Friday, April 1, 2011

Home

There's something special about going home. We all know the feeling. There's home where our house is and home where we came from and it is often our hearts that link the two. Some of us still live in the town we were born in, others of us have long since left but still carry that town, in our hearts, like a love letter. I was born in Pittsburgh, moved with my family to California shortly thereafter, went home to visit only twice in my childhood, once while in college and a final time when my grandmother died. But if you ask me where I run when I need to feel safe? No question about it. The answer is Pittsburgh. With Anthony's slow development, with the very real chance that he could be handicapped or worse, I needed to go home. I needed to draw on the energies of family and family love and, I won't lie, as odd as it may sound to you, I needed to visit my grandfather or, more importantly, his grave.

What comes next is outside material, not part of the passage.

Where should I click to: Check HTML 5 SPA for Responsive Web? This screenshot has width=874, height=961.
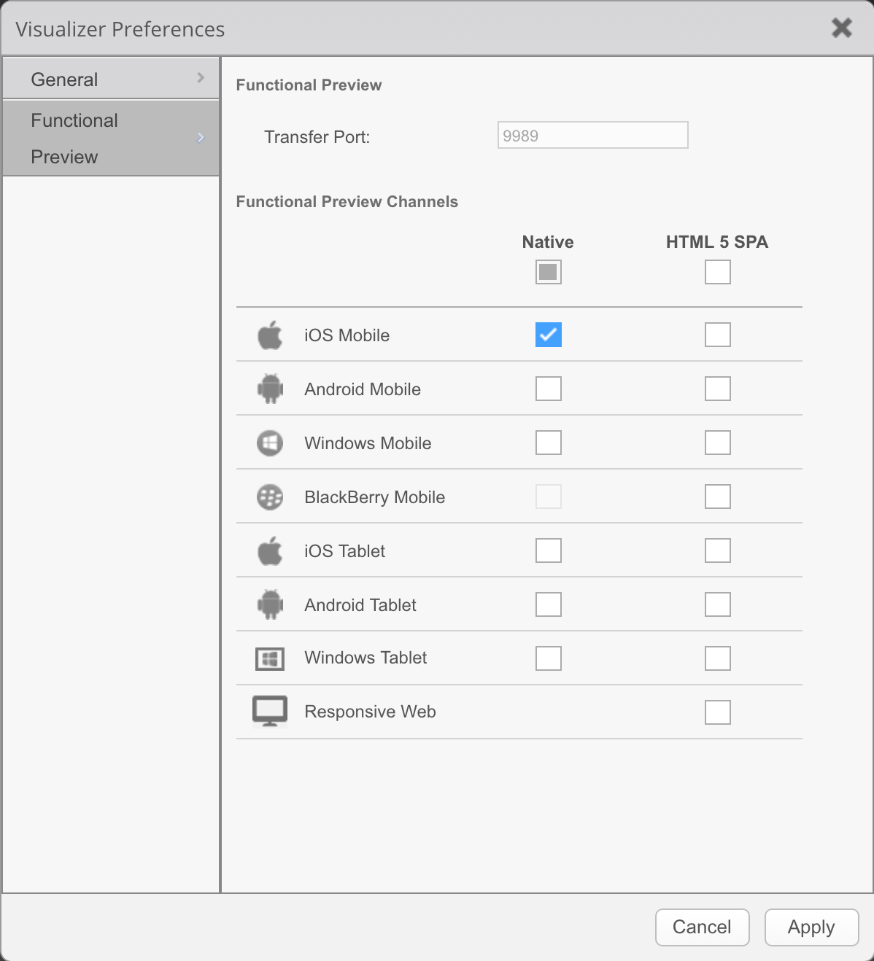718,712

When you are born with a number next to your name you either take it as a novelty or you take it seriously. When I was growing up my grandparents often made the trip to visit my Dad and I (my parents had by then divorced) and my Grandpap became a very powerful influence in my young mind. He was quiet but jovial, loving and encouraging. It was often hard to understand him with his thick Italian accent but we formed a very tight bond. I knew immediately that this man expected me to carry myself a certain way, behave a certain way, and to honor our shared name of Anthony in the life I would lead. Grandpap and I touched lives briefly, only a half dozen times or so in all before he passed but it was the very same brevity in these visits that made them so powerful. It was as if the lessons and advice he had time to give his other grandchildren over many years had to be distilled and concentrated for me. I ate it up and, I'm sure, romanticized a lot of it, but it worked. When my own Anthony was born his name and the roman numeral that followed were a given the second he popped out. Many times next to that incubator in the NICU and Huntington Hospital, all alone, terrified, I felt my grandfather's teachings ringing in my ears and, I am positive, his ghost at my side.

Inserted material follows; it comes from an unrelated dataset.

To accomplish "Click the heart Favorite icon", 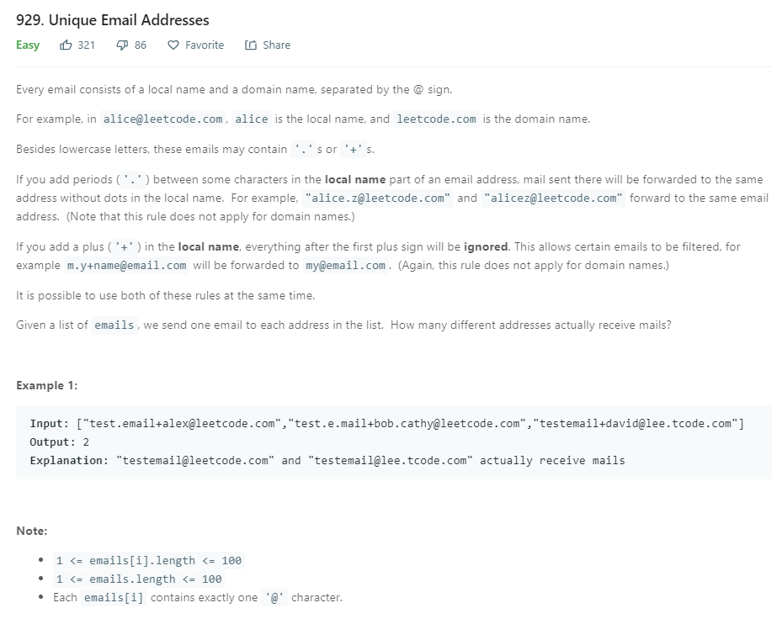I will tap(173, 45).
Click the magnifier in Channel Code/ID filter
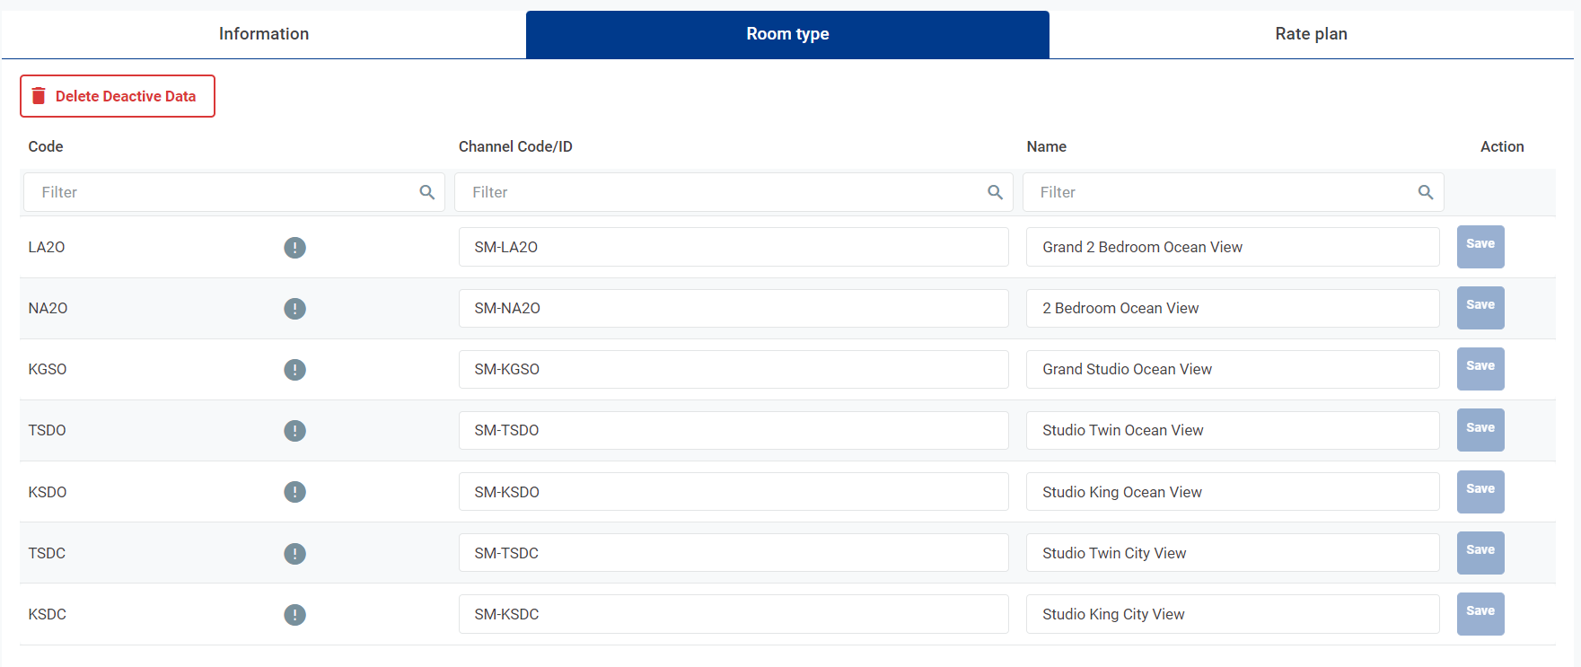Viewport: 1581px width, 667px height. coord(995,192)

After unpacking at my cousin Celeste's home and visiting for a few days it was obvious to many that Anthony had issues. His eye was one thing but even now, at eighteen months, he wasn't crawling at all. His legs were very stiff and when he moved he dragged them across the floor with his upper torso. I have a large Italian family. Many cousins and aunts, many mom's, and they knew something was wrong. I caught many a loving but worried glance in their eyes. After a bit I asked to go to my Grandpap's grave, not realizing how rare and hard this was for the vast majority of my family to do. Even then, more than a decade after his death, no one could fully accept that he was gone. It hurt too much. Such was the weight of his memory in all of their lives. My cousin Patty Ann finally agreed, almost in tears, to take us.

The next day at the cemetery under the shade of a tree I set my son down on my Grandpap's grave. He sat and stared at the birds and the big blue sky while I prayed for miracles and interventions. We placed flowers there. Anthony played with them. My cousin cried, my wife cried. I did not. Instead I talked to my Grandpap in a silent whisper. "This child has our name now. I have passed it on. Help him, or find someone in heaven who can." Silly? To some reading this yes, to others perhaps not. In my heart? No doubt. I had gone to the Big Guy in my life and asked him to go speak to the Biggest Guy of all. When we left the wind was at our backs and I took note.

The next day Anthony crawled for the first time, across the carpet in my cousin's front room, right next to her piano. It was amazing. It was a miracle. He scooted, then he scooted some more and his legs bent enough to get him going and then there was no stopping him.